[What this task involves]:
What lines in the listing include "agent"? Return a copy of each.

[Data for this task]:
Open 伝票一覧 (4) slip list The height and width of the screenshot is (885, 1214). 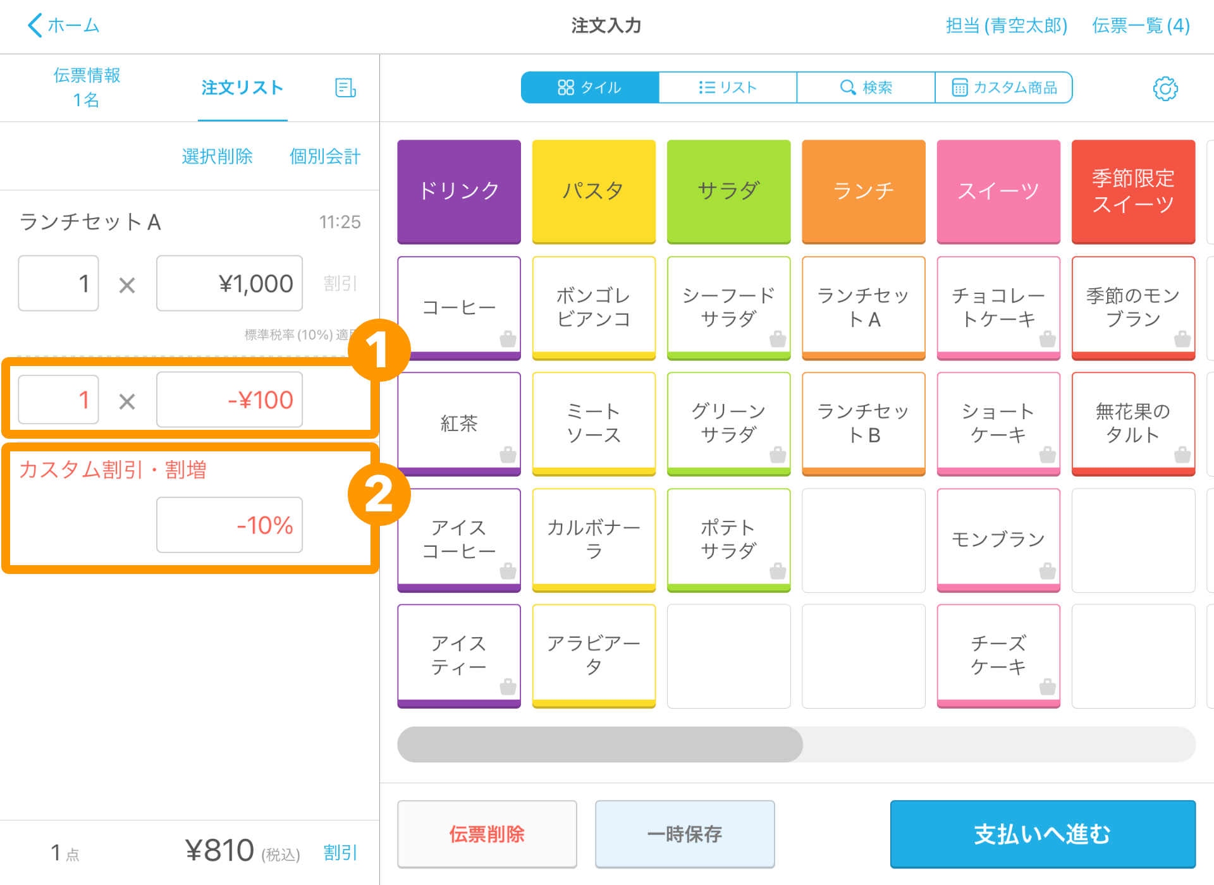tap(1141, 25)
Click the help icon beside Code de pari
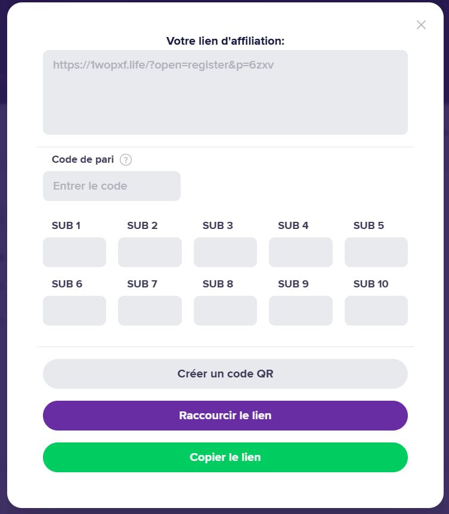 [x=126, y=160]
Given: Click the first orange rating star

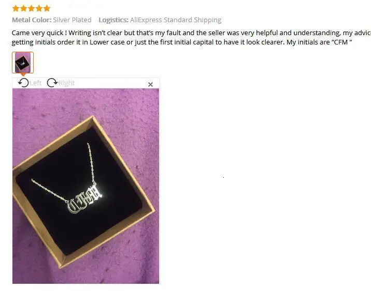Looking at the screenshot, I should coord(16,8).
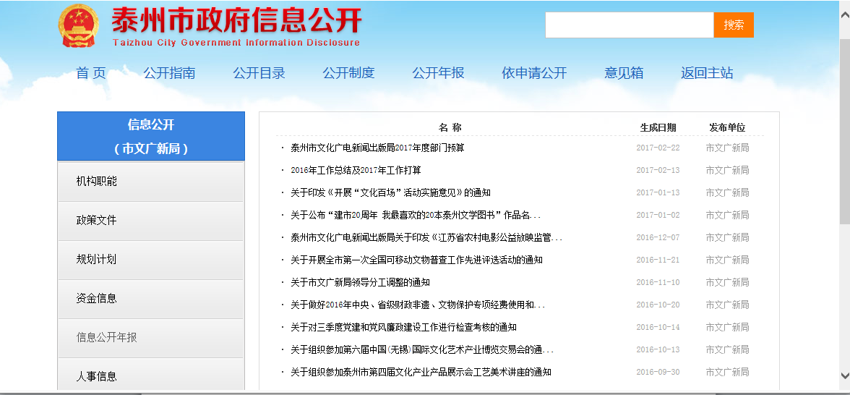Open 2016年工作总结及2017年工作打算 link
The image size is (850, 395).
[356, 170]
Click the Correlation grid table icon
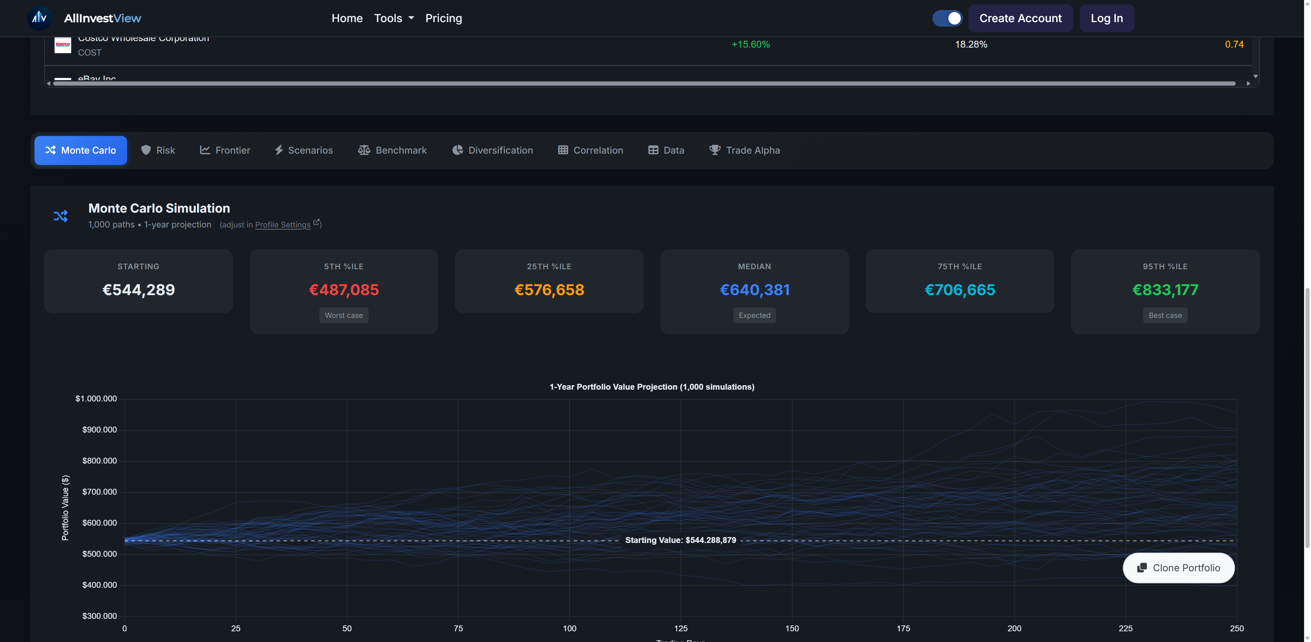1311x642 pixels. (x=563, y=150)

--

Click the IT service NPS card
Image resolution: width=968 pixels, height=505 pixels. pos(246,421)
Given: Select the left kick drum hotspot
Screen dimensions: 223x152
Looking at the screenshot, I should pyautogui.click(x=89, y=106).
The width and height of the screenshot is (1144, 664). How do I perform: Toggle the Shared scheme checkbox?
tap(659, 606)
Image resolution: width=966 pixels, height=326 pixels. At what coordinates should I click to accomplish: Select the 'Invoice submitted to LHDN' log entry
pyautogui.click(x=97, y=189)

* * *

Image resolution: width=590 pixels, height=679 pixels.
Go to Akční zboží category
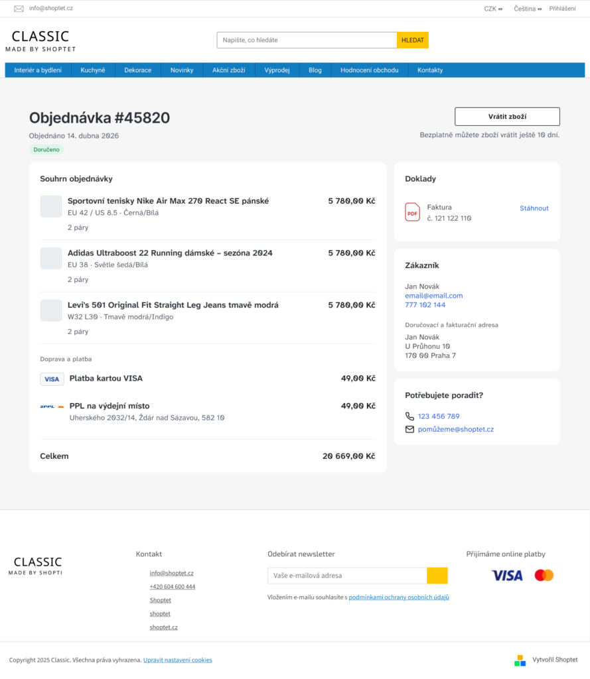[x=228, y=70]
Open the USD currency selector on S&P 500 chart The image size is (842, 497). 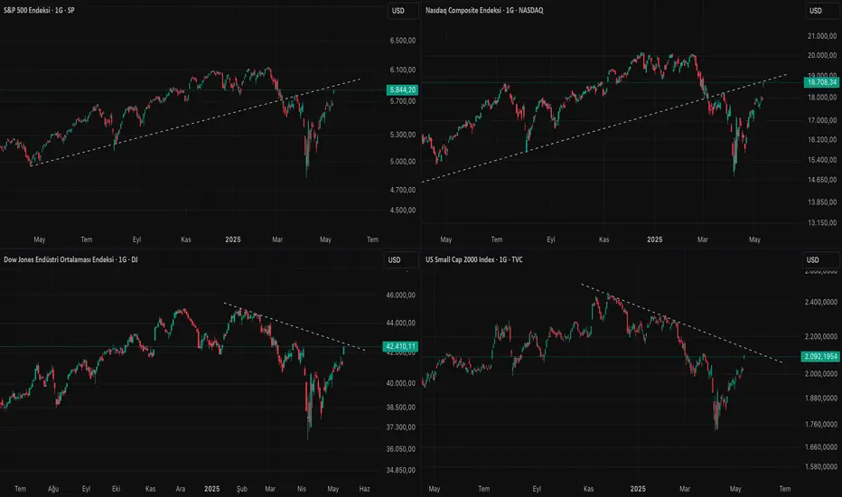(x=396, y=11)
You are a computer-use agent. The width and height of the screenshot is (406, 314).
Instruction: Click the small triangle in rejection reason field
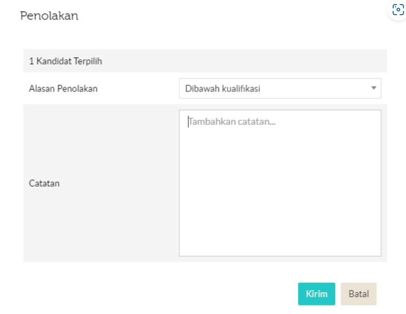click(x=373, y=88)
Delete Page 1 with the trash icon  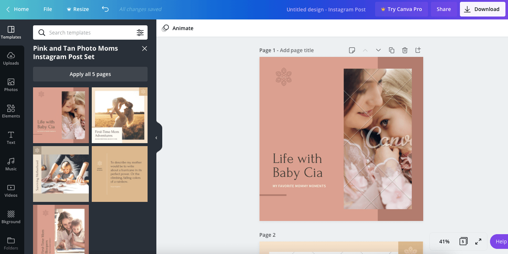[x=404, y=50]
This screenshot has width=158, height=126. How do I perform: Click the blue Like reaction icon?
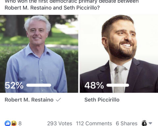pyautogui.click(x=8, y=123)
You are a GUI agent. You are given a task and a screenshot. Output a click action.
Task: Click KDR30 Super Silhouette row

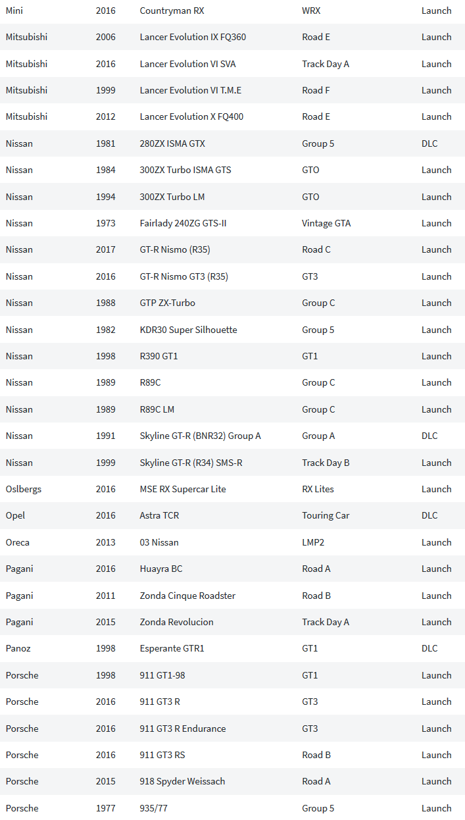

[Task output]:
You are a computer-use agent. The width and height of the screenshot is (406, 314).
You are a GUI agent. You are given a task and a screenshot. Output a click action.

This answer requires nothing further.